** Start EXCERPTED TEXT **
Bora Živković

Personal information
- Date of birth: 4 September 1974 (age 51)
- Place of birth: Aarhus, Denmark
- Height: 1.87 m (6 ft 2 in)
- Position: Centre-back

Senior career*
- Years: Team / Apps / (Gls)
- 1994–2002: Silkeborg / 189 / (14)
- 2002–2004: Copenhagen / 48 / (5)
- 2004: Herfølge / 12 / (1)
- 2004–2006: Fredrikstad / 45 / (2)
- 2006–2009: Vejle / 89 / (5)
- 2009–2011: Hjørring

Managerial career
- 2011–2012: Hjørring (assistant)
- 2014–2016: Sydvest 05

= Bora Živković =

Danish footballer (born 1974)

Bora Živković (born 4 September 1974) is a Danish former professional football coach and former player. A centre-back, he played 310 games in the Danish Superliga, representing Silkeborg IF for the majority of the games. He has won the 1994 Danish championships and 2001 Danish Cup with Silkeborg, as well as two Danish championships and the 2004 Danish Cup with F.C. Copenhagen.

==Playing style==
Even though he was a defender, Živković had a certain skill to score goals often by heading. This has resulted in him scoring in all the clubs he has ever played for and in his debut for both Herfølge Boldklub on 14 March 2004 and for Vejle Boldklub on 19 July 2006. He came close to do the same in his debut for Fredrikstad FK on 25 July 2004 but missed a penalty.

==Club career==
Zivkovic got his breakthrough with Danish Superliga club Silkeborg IF, making his league debut in August 1993. The one game was his only contribution, as Silkeborg won the 1993–94 Danish Superliga championship. He established himself in the starting line-up in April 1995, and was a mainstay in the team from then on. He was a part of the Silkeborg team which won the 2001 Danish Cup final 4–1 against AB. He suffered a knee injury in the Cup final, and Silkeborg hesitated in extending his contract. With six months left of his Silkeborg contract, Zivkovic signed a pre-contract with defending Superliga champions F.C. Copenhagen in August 2001. He played a total 189 games and scored 14 goals for Silkeborg in the Superliga.

He joined F.C. Copenhagen in the winter break of the 2001–02 Danish Superliga, where he found himself in contention with later Danish international defenders Martin Albrechtsen and Bo Svensson for the starting positions. He played 48 games and scored five goals in the Superliga during two years with F.C. Copenhagen, and won the 2003 Superliga, as well as the Double in 2004 of both Superliga and Danish Cup trophies. He never secured a long-term place in the F.C. Copenhagen starting line-up, and was loaned out to Superliga relegation battlers Herfølge BK in February 2004, helping Herfølge finish in 10th place.
** End EXCERPTED TEXT **
** Start DATA EXCERPT **
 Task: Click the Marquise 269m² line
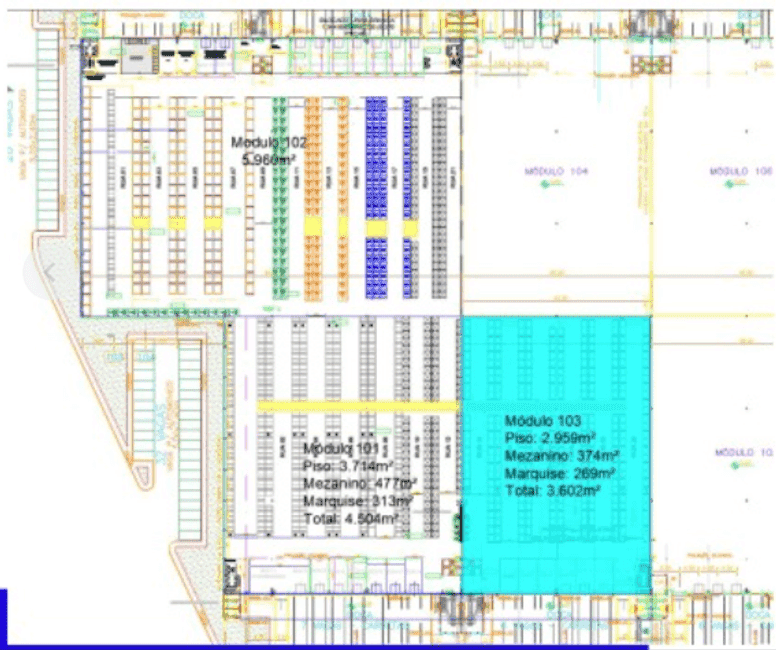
** End DATA EXCERPT **
=== COMPLETE THE FOLLOWING ===
A - According to the Bora Živković article, which team did Silkeborg beat in the 2001 Danish Cup final, and by what score?
B - Write the next part of the Bora Živković article, picking up where it stops.

=== EXPECTED RESULTS ===
A - AB, 4–1.

B -
In July 2004, he left F.C. Copenhagen permanently to play for Norwegian Premier League team Fredrikstad FK. He played two years in Fredrikstad as the leader of the defense, and was team captain in his last six months at the club. When Zivkovic disliked the tactics of new Fredrikstad coach Egil Olsen, he looked to leave the club. He moved back to Denmark in June 2006, to play for newly promoted Superliga team Vejle Boldklub. He was named team captain, but could not prevent Vejle from being relegated to the Danish 1st Division at the end of the 2006–07 Danish Superliga season. He stayed with the club and helped Vejle bounce back to the Superliga the following year. Vejle were also relegated after the 2008–09 Danish Superliga season, and Zivkovic left the club as his contract expired.

He initially ended his career, but eventually chose to continue his career with Danish 2nd Division club FC Hjørring in August 2009. He ended his career in June 2011.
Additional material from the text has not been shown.